Work item: Show, from the records below, all lines that contain the word "height".

Task inputs:
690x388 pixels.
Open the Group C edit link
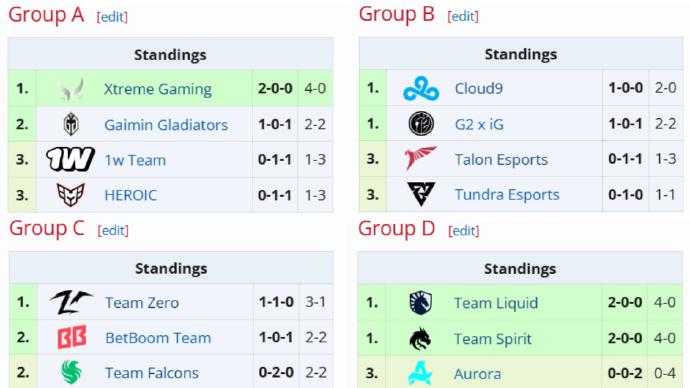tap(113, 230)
--
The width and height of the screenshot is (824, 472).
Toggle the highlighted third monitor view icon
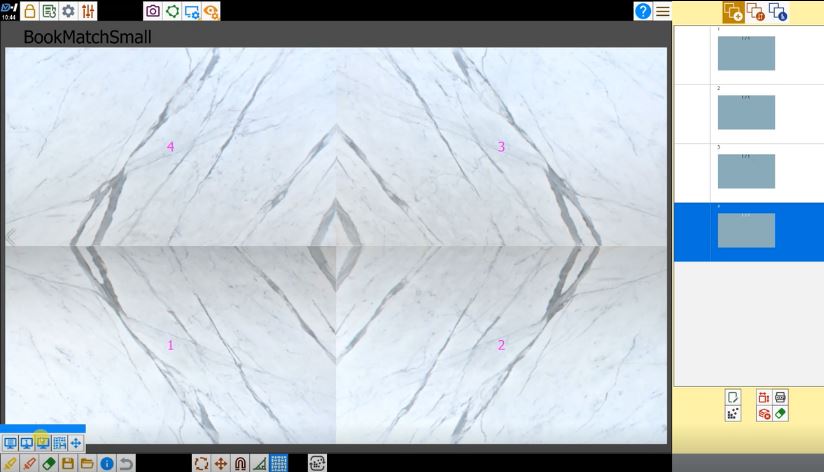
--
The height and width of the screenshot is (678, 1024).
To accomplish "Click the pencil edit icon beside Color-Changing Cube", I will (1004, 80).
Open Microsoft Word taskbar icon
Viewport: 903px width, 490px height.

Result of this exercise:
The width and height of the screenshot is (824, 472).
The height and width of the screenshot is (678, 1024).
Viewport: 903px width, 490px height.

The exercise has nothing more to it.